Task requirements =>
Your answer should be every line of the records that contains the word "search", copied as it stands.

Given data section start

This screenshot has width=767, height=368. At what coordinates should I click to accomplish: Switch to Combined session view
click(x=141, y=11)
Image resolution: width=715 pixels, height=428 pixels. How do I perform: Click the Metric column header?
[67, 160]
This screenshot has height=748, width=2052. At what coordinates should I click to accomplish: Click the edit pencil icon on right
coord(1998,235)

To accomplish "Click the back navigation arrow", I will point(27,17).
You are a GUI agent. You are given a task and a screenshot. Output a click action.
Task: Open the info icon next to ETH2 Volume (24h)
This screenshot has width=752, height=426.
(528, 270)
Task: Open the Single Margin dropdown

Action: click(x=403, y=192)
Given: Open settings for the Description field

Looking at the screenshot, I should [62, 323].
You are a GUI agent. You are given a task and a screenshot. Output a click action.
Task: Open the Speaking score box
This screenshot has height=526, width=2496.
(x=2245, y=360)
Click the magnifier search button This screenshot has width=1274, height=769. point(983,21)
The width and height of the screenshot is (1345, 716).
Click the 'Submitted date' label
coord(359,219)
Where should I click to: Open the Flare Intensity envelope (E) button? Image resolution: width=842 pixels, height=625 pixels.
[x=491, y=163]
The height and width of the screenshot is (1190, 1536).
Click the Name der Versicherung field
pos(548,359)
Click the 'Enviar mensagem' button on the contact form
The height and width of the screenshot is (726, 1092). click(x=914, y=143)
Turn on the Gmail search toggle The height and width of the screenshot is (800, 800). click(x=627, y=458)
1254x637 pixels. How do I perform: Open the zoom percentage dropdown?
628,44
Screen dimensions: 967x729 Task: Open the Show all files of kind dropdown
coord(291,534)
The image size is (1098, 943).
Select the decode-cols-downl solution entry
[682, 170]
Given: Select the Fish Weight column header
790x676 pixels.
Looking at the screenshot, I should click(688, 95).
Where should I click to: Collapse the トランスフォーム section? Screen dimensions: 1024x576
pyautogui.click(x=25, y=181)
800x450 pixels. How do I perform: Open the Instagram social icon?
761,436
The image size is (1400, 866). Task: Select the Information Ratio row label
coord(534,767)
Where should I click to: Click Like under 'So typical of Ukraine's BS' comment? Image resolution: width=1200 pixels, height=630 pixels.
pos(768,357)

Given data section end

Solution for this task =>
Click the magnifier search button This screenshot has width=1274, height=769. point(983,21)
Turn on the Gmail search toggle The height and width of the screenshot is (800, 800). click(x=627, y=458)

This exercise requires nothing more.